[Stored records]
## Begin

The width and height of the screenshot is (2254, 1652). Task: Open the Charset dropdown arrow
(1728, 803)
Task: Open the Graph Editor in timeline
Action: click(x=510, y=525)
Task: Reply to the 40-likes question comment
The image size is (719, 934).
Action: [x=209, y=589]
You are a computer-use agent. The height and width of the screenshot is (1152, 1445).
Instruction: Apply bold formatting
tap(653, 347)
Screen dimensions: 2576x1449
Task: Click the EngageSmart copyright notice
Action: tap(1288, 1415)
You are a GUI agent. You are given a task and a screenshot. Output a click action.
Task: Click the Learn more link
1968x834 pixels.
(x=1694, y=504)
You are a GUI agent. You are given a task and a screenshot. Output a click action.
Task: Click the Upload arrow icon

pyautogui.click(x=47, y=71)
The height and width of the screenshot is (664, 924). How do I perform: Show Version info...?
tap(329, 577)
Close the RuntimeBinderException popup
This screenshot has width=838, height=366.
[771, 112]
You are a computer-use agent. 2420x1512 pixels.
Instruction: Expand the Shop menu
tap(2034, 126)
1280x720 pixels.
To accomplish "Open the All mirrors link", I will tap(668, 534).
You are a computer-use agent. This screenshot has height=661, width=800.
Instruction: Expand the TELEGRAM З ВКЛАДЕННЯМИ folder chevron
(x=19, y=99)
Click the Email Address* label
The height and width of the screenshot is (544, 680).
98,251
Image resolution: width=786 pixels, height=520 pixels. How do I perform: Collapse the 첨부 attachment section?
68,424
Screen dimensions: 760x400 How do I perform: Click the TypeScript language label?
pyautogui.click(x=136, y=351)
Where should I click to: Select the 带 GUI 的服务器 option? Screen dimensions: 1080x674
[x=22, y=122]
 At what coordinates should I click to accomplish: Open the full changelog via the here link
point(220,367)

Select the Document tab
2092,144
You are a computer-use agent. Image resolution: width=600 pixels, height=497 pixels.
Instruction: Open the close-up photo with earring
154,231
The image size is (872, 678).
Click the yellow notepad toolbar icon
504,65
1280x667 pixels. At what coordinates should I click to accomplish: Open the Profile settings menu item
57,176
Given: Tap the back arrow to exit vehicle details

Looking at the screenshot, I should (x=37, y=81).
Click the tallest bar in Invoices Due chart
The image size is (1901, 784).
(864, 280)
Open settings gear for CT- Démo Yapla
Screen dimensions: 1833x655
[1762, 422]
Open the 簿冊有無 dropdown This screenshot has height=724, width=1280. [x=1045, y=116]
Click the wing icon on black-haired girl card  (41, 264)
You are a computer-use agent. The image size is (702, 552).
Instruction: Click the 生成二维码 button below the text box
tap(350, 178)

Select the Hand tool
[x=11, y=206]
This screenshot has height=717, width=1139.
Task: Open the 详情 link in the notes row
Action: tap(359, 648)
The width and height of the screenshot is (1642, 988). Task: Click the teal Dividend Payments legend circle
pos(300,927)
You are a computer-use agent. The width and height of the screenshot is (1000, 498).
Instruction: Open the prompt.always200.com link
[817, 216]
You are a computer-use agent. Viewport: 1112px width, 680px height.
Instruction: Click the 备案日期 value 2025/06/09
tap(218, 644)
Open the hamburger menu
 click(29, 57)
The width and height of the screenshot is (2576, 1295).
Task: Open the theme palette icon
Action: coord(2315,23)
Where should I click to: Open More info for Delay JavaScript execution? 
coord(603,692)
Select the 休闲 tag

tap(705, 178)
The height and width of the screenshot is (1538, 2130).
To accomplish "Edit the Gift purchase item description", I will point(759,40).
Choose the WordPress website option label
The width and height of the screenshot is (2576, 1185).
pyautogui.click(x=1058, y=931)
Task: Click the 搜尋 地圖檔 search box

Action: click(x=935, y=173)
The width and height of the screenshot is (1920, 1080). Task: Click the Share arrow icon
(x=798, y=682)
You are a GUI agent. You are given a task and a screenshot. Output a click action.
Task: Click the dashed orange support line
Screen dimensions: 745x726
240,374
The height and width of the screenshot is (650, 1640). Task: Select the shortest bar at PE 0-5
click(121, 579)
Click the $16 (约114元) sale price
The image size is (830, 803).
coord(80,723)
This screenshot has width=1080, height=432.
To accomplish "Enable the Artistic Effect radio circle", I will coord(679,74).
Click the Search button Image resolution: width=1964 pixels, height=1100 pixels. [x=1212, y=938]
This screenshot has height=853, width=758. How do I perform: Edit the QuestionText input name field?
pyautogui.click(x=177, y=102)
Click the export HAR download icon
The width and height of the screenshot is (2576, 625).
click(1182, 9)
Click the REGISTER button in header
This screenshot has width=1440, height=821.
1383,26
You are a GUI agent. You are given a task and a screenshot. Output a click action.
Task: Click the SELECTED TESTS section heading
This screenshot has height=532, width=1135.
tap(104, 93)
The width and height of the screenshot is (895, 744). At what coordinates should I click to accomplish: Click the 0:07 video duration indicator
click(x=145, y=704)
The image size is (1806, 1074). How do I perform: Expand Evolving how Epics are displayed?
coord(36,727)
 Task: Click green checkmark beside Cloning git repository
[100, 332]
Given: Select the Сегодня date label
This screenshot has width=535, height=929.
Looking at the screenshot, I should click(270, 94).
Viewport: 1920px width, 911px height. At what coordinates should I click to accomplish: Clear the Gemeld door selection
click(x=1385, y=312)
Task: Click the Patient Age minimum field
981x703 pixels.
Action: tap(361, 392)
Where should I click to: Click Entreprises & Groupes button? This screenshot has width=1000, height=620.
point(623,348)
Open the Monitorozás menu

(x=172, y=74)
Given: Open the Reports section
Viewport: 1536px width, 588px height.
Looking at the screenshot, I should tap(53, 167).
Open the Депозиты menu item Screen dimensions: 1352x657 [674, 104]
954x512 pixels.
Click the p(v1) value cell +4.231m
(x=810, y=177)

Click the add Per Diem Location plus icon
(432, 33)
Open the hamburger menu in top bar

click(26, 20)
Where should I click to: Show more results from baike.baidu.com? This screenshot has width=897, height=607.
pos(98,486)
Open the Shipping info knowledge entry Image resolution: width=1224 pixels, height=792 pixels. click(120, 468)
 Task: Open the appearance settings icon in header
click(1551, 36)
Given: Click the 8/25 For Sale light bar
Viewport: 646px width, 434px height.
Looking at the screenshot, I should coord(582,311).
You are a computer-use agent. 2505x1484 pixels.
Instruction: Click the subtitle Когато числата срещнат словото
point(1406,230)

## End

Rewrite the listing above, changing each occurrence of "computer-use agent" to "desktop automation agent" and leaving all other text as it is.

* **Answer to this problem**:
The width and height of the screenshot is (2254, 1652). Task: Open the Charset dropdown arrow
(1728, 803)
Task: Open the Graph Editor in timeline
Action: click(x=510, y=525)
Task: Reply to the 40-likes question comment
The image size is (719, 934).
Action: [x=209, y=589]
You are a desktop automation agent. The height and width of the screenshot is (1152, 1445).
Instruction: Apply bold formatting
tap(653, 347)
Screen dimensions: 2576x1449
Task: Click the EngageSmart copyright notice
Action: tap(1288, 1415)
You are a GUI agent. You are given a task and a screenshot. Output a click action.
Task: Click the Learn more link
1968x834 pixels.
(x=1694, y=504)
You are a GUI agent. You are given a task and a screenshot. Output a click action.
Task: Click the Upload arrow icon

pyautogui.click(x=47, y=71)
The height and width of the screenshot is (664, 924). How do I perform: Show Version info...?
tap(329, 577)
Close the RuntimeBinderException popup
This screenshot has width=838, height=366.
[771, 112]
You are a desktop automation agent. 2420x1512 pixels.
Instruction: Expand the Shop menu
tap(2034, 126)
1280x720 pixels.
To accomplish "Open the All mirrors link", I will tap(668, 534).
You are a desktop automation agent. This screenshot has height=661, width=800.
Instruction: Expand the TELEGRAM З ВКЛАДЕННЯМИ folder chevron
(x=19, y=99)
Click the Email Address* label
The height and width of the screenshot is (544, 680).
98,251
Image resolution: width=786 pixels, height=520 pixels. How do I perform: Collapse the 첨부 attachment section?
68,424
Screen dimensions: 760x400 How do I perform: Click the TypeScript language label?
pyautogui.click(x=136, y=351)
Where should I click to: Select the 带 GUI 的服务器 option? Screen dimensions: 1080x674
[x=22, y=122]
 At what coordinates should I click to accomplish: Open the full changelog via the here link
point(220,367)

Select the Document tab
2092,144
You are a desktop automation agent. Image resolution: width=600 pixels, height=497 pixels.
Instruction: Open the close-up photo with earring
154,231
The image size is (872, 678).
Click the yellow notepad toolbar icon
504,65
1280x667 pixels. At what coordinates should I click to accomplish: Open the Profile settings menu item
57,176
Given: Tap the back arrow to exit vehicle details

Looking at the screenshot, I should (x=37, y=81).
Click the tallest bar in Invoices Due chart
The image size is (1901, 784).
(864, 280)
Open settings gear for CT- Démo Yapla
Screen dimensions: 1833x655
[1762, 422]
Open the 簿冊有無 dropdown This screenshot has height=724, width=1280. [x=1045, y=116]
Click the wing icon on black-haired girl card  (41, 264)
You are a desktop automation agent. The image size is (702, 552).
Instruction: Click the 生成二维码 button below the text box
tap(350, 178)

Select the Hand tool
[x=11, y=206]
This screenshot has height=717, width=1139.
Task: Open the 详情 link in the notes row
Action: tap(359, 648)
The width and height of the screenshot is (1642, 988). Task: Click the teal Dividend Payments legend circle
pos(300,927)
You are a desktop automation agent. The width and height of the screenshot is (1000, 498).
Instruction: Open the prompt.always200.com link
[817, 216]
You are a desktop automation agent. Viewport: 1112px width, 680px height.
Instruction: Click the 备案日期 value 2025/06/09
tap(218, 644)
Open the hamburger menu
 click(29, 57)
The width and height of the screenshot is (2576, 1295).
Task: Open the theme palette icon
Action: coord(2315,23)
Where should I click to: Open More info for Delay JavaScript execution? 
coord(603,692)
Select the 休闲 tag

tap(705, 178)
The height and width of the screenshot is (1538, 2130).
To accomplish "Edit the Gift purchase item description", I will point(759,40).
Choose the WordPress website option label
The width and height of the screenshot is (2576, 1185).
pyautogui.click(x=1058, y=931)
Task: Click the 搜尋 地圖檔 search box

Action: click(x=935, y=173)
The width and height of the screenshot is (1920, 1080). Task: Click the Share arrow icon
(x=798, y=682)
You are a GUI agent. You are given a task and a screenshot. Output a click action.
Task: Click the dashed orange support line
Screen dimensions: 745x726
240,374
The height and width of the screenshot is (650, 1640). Task: Select the shortest bar at PE 0-5
click(121, 579)
Click the $16 (约114元) sale price
The image size is (830, 803).
coord(80,723)
This screenshot has width=1080, height=432.
To accomplish "Enable the Artistic Effect radio circle", I will coord(679,74).
Click the Search button Image resolution: width=1964 pixels, height=1100 pixels. [x=1212, y=938]
This screenshot has height=853, width=758. How do I perform: Edit the QuestionText input name field?
pyautogui.click(x=177, y=102)
Click the export HAR download icon
The width and height of the screenshot is (2576, 625).
click(1182, 9)
Click the REGISTER button in header
This screenshot has width=1440, height=821.
1383,26
You are a GUI agent. You are given a task and a screenshot. Output a click action.
Task: Click the SELECTED TESTS section heading
This screenshot has height=532, width=1135.
tap(104, 93)
The width and height of the screenshot is (895, 744). At what coordinates should I click to accomplish: Click the 0:07 video duration indicator
click(x=145, y=704)
The image size is (1806, 1074). How do I perform: Expand Evolving how Epics are displayed?
coord(36,727)
 Task: Click green checkmark beside Cloning git repository
[100, 332]
Given: Select the Сегодня date label
This screenshot has width=535, height=929.
Looking at the screenshot, I should click(270, 94).
Viewport: 1920px width, 911px height. At what coordinates should I click to accomplish: Clear the Gemeld door selection
click(x=1385, y=312)
Task: Click the Patient Age minimum field
981x703 pixels.
Action: tap(361, 392)
Where should I click to: Click Entreprises & Groupes button? This screenshot has width=1000, height=620.
point(623,348)
Open the Monitorozás menu

(x=172, y=74)
Given: Open the Reports section
Viewport: 1536px width, 588px height.
Looking at the screenshot, I should tap(53, 167).
Open the Депозиты menu item Screen dimensions: 1352x657 [674, 104]
954x512 pixels.
Click the p(v1) value cell +4.231m
(x=810, y=177)

Click the add Per Diem Location plus icon
(432, 33)
Open the hamburger menu in top bar

click(26, 20)
Where should I click to: Show more results from baike.baidu.com? This screenshot has width=897, height=607.
pos(98,486)
Open the Shipping info knowledge entry Image resolution: width=1224 pixels, height=792 pixels. click(120, 468)
 Task: Open the appearance settings icon in header
click(1551, 36)
Given: Click the 8/25 For Sale light bar
Viewport: 646px width, 434px height.
Looking at the screenshot, I should coord(582,311).
You are a desktop automation agent. 2505x1484 pixels.
Instruction: Click the subtitle Когато числата срещнат словото
point(1406,230)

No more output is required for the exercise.